TASK TO CARRY OUT :: Print the line that contains "Task: Select the" and every line that follows it in the data below, ending with the final line; include nothing else.

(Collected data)

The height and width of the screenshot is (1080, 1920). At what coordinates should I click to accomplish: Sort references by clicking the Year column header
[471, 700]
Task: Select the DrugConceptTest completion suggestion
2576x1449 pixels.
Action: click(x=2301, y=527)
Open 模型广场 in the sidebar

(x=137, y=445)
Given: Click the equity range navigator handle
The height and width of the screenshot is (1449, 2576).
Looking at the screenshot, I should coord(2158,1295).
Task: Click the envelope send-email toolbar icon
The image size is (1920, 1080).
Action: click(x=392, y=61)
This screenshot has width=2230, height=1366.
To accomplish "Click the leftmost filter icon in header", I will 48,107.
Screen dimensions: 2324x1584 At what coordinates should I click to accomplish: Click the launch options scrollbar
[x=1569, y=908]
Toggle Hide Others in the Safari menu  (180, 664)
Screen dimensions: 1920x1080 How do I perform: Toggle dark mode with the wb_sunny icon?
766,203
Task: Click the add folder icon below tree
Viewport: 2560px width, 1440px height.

FINISHED EXERCISE ::
Task: Select the DrugConceptTest completion suggestion
2576x1449 pixels.
Action: click(x=2301, y=527)
Open 模型广场 in the sidebar

(x=137, y=445)
Given: Click the equity range navigator handle
The height and width of the screenshot is (1449, 2576).
Looking at the screenshot, I should coord(2158,1295).
Task: Click the envelope send-email toolbar icon
The image size is (1920, 1080).
Action: click(x=392, y=61)
This screenshot has width=2230, height=1366.
To accomplish "Click the leftmost filter icon in header", I will 48,107.
Screen dimensions: 2324x1584 At what coordinates should I click to accomplish: Click the launch options scrollbar
[x=1569, y=908]
Toggle Hide Others in the Safari menu  (180, 664)
Screen dimensions: 1920x1080 How do I perform: Toggle dark mode with the wb_sunny icon?
766,203
Task: Click the add folder icon below tree
Viewport: 2560px width, 1440px height.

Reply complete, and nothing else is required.